Blocking Methods [webmasterworld.com]

lucy24

4:31 pm on Apr 20, 2020 (gmt 0)

WebmasterWorld Senior Member 10+ Year Member Top Contributors Of The Month



I'm seeing a ton of 404 errors that are referred from Google
Ah, good ol’ google_ref botnet. (My name for it.) Not as common as it once was, but it’s simply a humanoid robot--i.e. nothing obviously blockable in headers or IP--that claims google.com as referer instead of the more usual referer-less request. Rarely I even see idiocies like /wp-admin claiming google as referer, which is a no-brainer all around :)

I didn’t see any for several months, but have seen a few recently. In fact it led me to wonder if google is pre-loading pages: if something is #1 in SERPs, they fetch the page on behalf of the user, and then if the user happens not to click on the #1 result, it comes out looking like a robot. But I think if this were happening there would be extensive discussion of it.

If you’re getting inundated with bogus requests for the same URL over and over again, you could certainly block them--or, equivalently, you could return a manual 404. The appeal of the latter approach is that it saves your server the work of physically looking for the file, while returning no usable information to the visitor.

Tangent: Why did it require a change in LogLevel to make this visible? 404s should be showing up in ordinary access logs anyway, unless you’ve configured your server not to include 404s in logs--which is definitely not the default.

csdude55

7:28 pm on Apr 20, 2020 (gmt 0)

WebmasterWorld Senior Member 10+ Year Member Top Contributors Of The Month



I had not seen that, @phranque, thanks for the link :-) Some of those scare me, though... would they potentially be triggered by ad blockers and "security" software that tries to mask users' identities? Especially blocking by user agent or IP?

@lucy24, these are pretty new to me, too. It could just be a coincidence that they started showing up around the same time that I modified the LogLevel, but it's also possible that I had lowered it to too low of a level when I set up WHM (WebHost Manager). I've had this server for several years, so I honestly don't remember what all I did in the initial setup.
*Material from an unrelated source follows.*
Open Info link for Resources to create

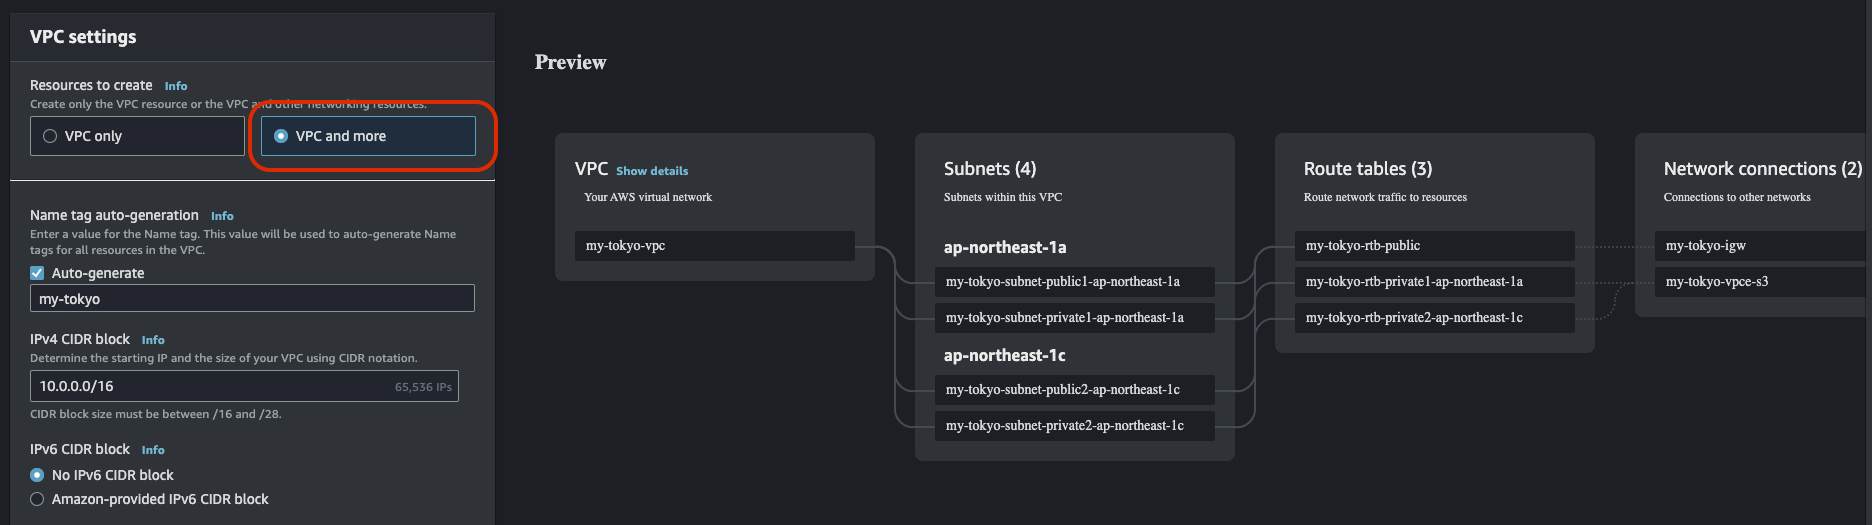coord(176,86)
Right now I have my 404s going to 404.php, which I use to simply save the request to a text file:

if (
$_SERVER['HTTP_REFERER'] &&
$_SERVER['HTTP_REFERER'] === 'https://www.google.com/'
) {
$handle = fopen('/home/example/www/404.dat', "a+");
fwrite($handle, $_SERVER['REQUEST_URI'] . "\n");
fclose($handle);
}

For the last 24 hours it's been the same 12 requests over and over, so I blocked them in .htaccess:

RewriteCond %{HTTP_REFERER} service.dropdowndeals.com [NC,OR]
RewriteCond %{QUERY_STRING} (?:(?:information|table)_schema|my_db_name|union+all+select) [NC,OR]

# I already had most of this, so I just added the list of requests
RewriteCond %{REQUEST_URI} ^/(?:crossdomain|wp-|administrator|phpmyadmin|p2|impl\.|2012|Burn|Environmental|Firefighter|Graduation|Liquor|Man|Murder|Preschool|Saving|Some|Voter)|/(?:a|b|shell|tiki-register|who|wp-login|xmlrpc)\.php|\.sql|license\.txt$ [NC]
RewriteRule ^ - [F]

I used to use blacklist.txt for CSF (ConfigServer Firewall) but found it to be kind of slow, and for now the list is short enough that I can plug it in to .htaccess. I'm going to keep 404.dat going, though, and just remember to check on the list periodically.
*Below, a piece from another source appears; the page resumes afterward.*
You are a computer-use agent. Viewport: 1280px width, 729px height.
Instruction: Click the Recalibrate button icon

I'm also going to have to figure out a way to limit requests to once every 30 seconds or something...

tangor

8:00 pm on Apr 20, 2020 (gmt 0)

WebmasterWorld Senior Member 10+ Year Member Top Contributors Of The Month



I see several thousands of these each month. 404 is one way, I use 403 based on a little more than 30 pattern matches for the REQUEST to kill off over 95% of the noise and tell the server to don't bother looking ... and a 403 eventually makes some go away where a 404 just keeps getting hammered.

The one pattern that catches the most is ".php" ... but that's because I don't use php in the first place. :)